(Materials provided)

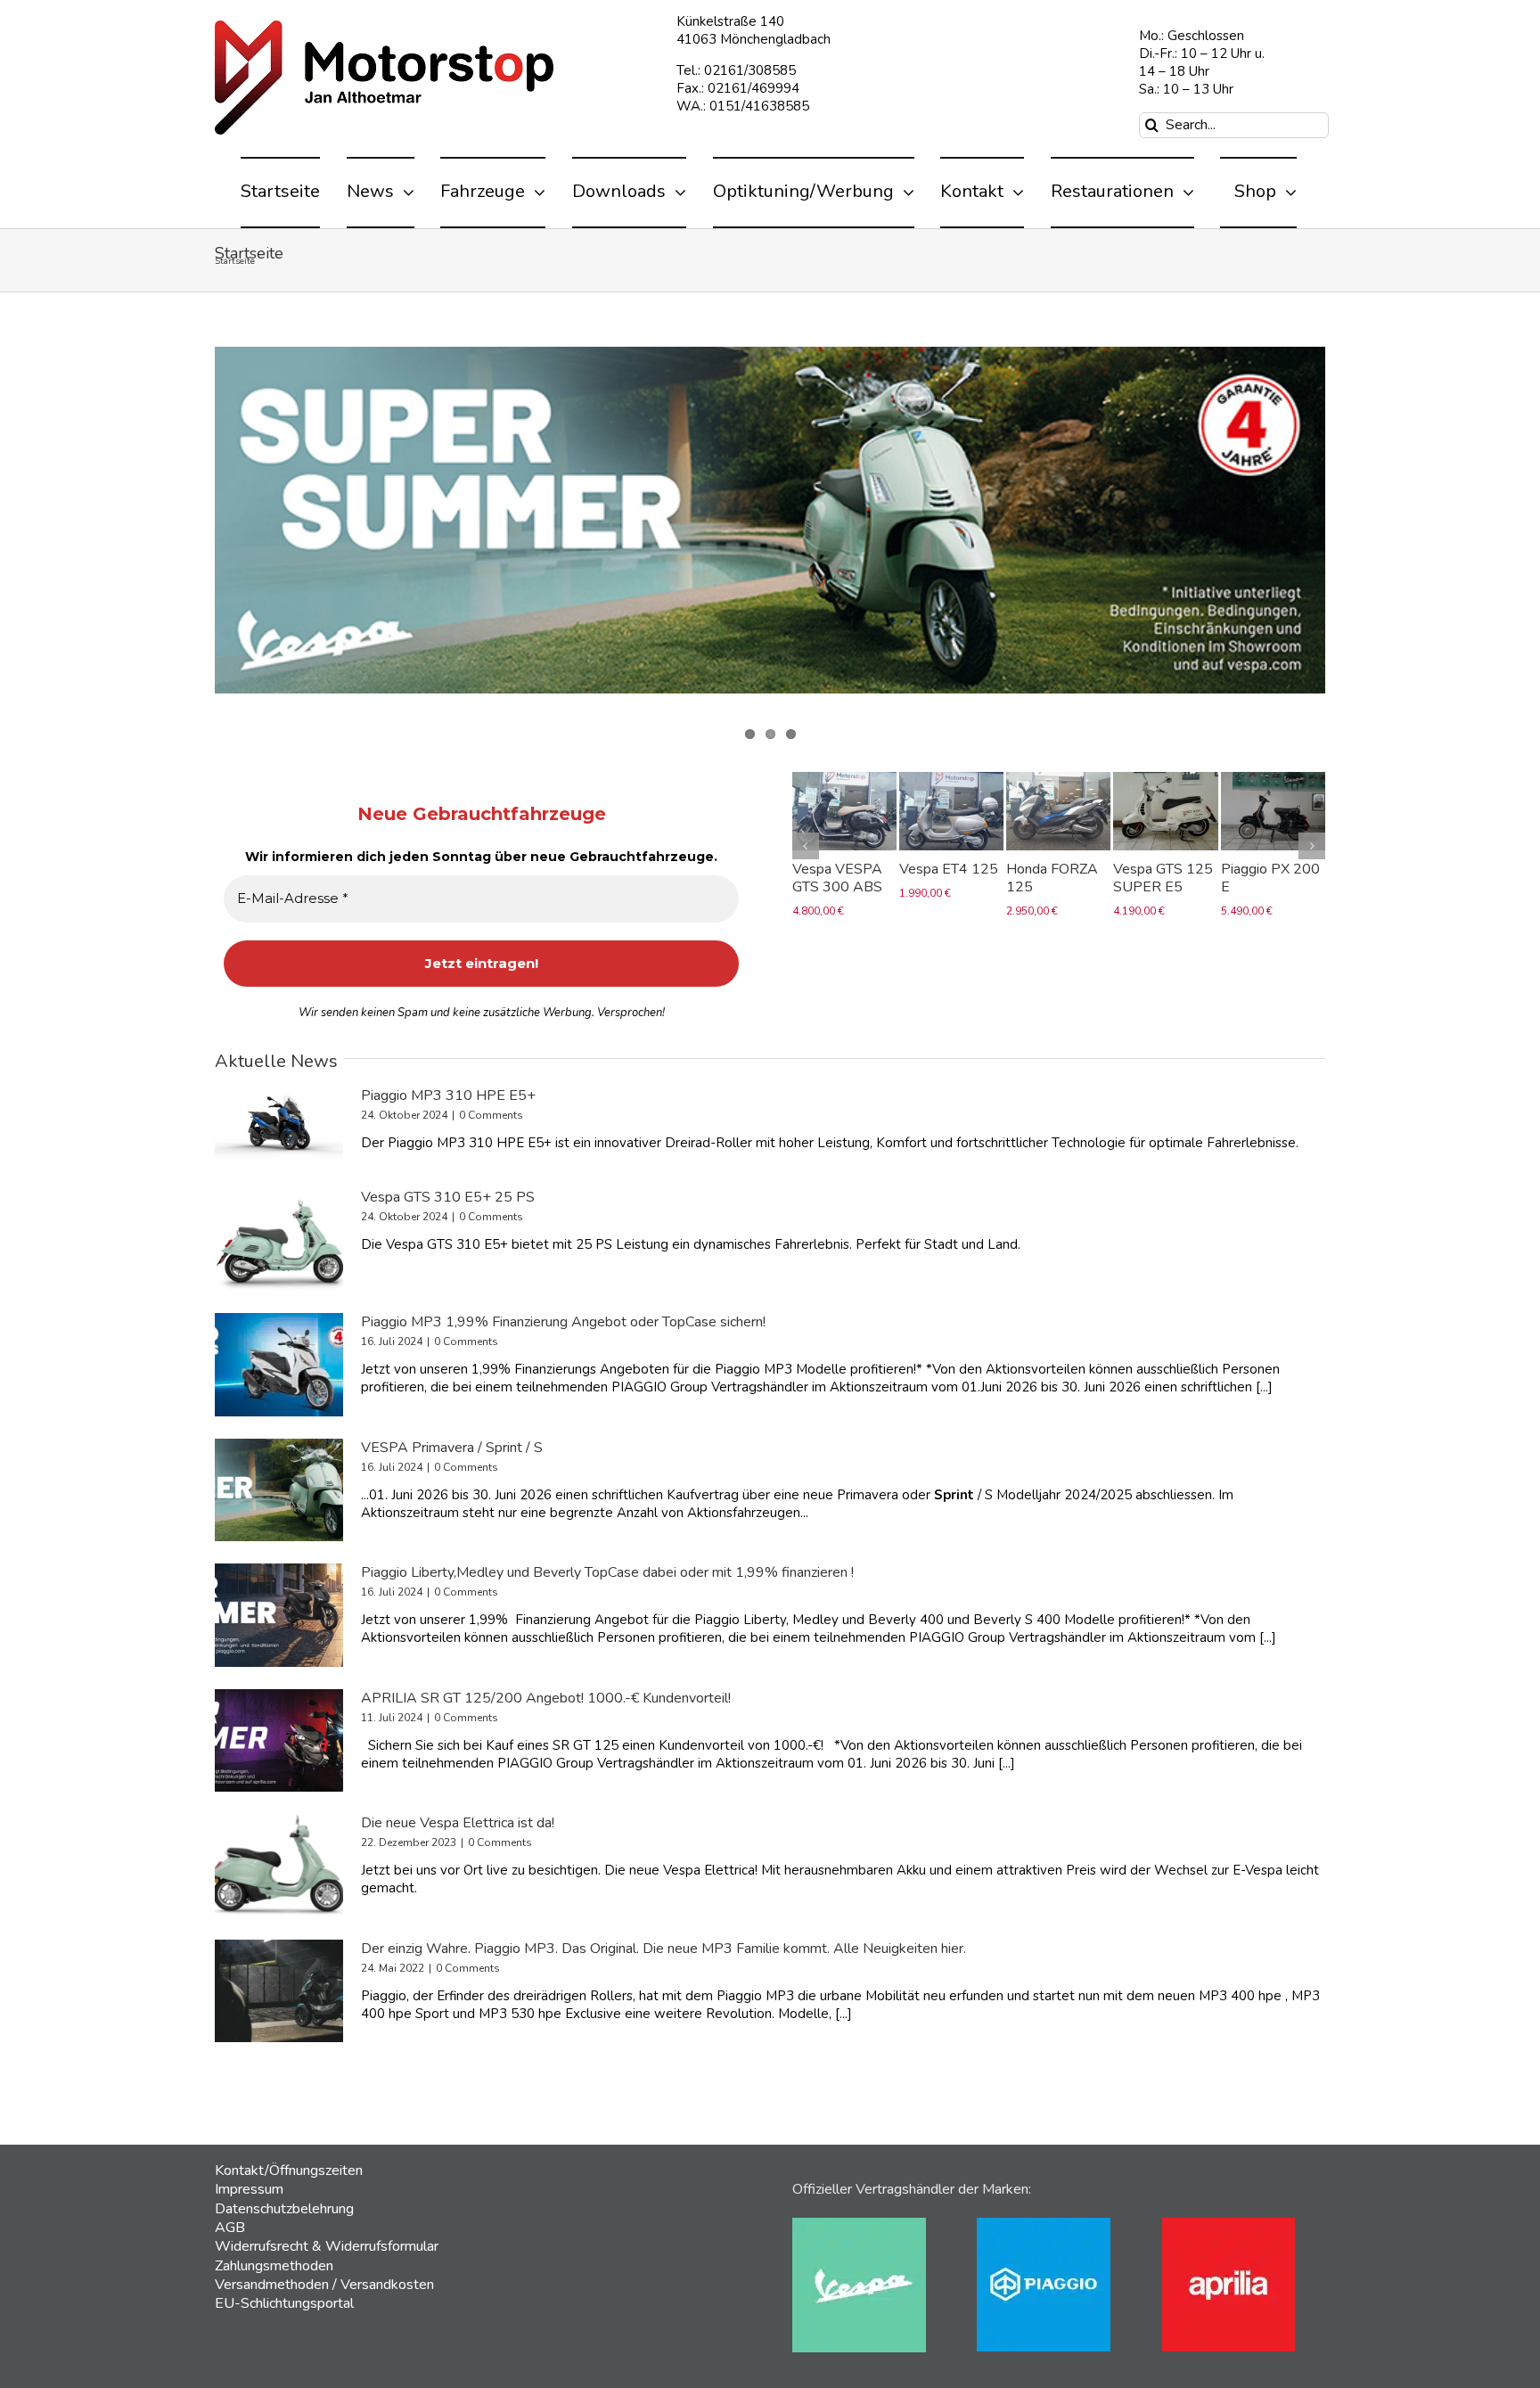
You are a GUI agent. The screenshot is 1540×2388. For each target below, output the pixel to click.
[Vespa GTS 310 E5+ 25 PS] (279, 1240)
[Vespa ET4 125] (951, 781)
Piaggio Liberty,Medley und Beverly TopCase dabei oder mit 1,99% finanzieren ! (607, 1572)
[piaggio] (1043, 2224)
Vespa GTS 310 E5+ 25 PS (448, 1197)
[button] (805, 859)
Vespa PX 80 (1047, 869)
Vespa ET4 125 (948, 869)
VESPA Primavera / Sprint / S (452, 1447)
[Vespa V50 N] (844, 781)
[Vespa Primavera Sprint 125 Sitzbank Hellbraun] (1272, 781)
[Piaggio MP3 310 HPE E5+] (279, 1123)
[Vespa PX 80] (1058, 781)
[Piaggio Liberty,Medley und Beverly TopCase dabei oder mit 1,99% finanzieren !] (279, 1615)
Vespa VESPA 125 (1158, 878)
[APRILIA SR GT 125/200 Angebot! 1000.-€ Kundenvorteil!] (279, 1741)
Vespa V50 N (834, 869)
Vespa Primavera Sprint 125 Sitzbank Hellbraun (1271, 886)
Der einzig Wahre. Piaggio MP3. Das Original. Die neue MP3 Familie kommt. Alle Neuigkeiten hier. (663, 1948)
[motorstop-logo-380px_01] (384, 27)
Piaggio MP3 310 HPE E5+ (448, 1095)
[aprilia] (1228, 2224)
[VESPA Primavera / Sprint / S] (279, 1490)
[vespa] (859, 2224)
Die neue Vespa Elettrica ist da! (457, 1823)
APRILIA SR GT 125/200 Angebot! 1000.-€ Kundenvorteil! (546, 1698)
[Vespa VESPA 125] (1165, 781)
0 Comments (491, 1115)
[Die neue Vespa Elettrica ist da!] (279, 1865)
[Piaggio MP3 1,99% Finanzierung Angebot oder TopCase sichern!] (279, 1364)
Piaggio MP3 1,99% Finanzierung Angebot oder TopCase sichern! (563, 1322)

(End Materials provided)

▸ Task objective
Every line containing the word "Hellbraun" should be copied from the material.

▸ Exercise response
[Vespa Primavera Sprint 125 Sitzbank Hellbraun] (1272, 781)
Vespa Primavera Sprint 125 Sitzbank Hellbraun (1271, 886)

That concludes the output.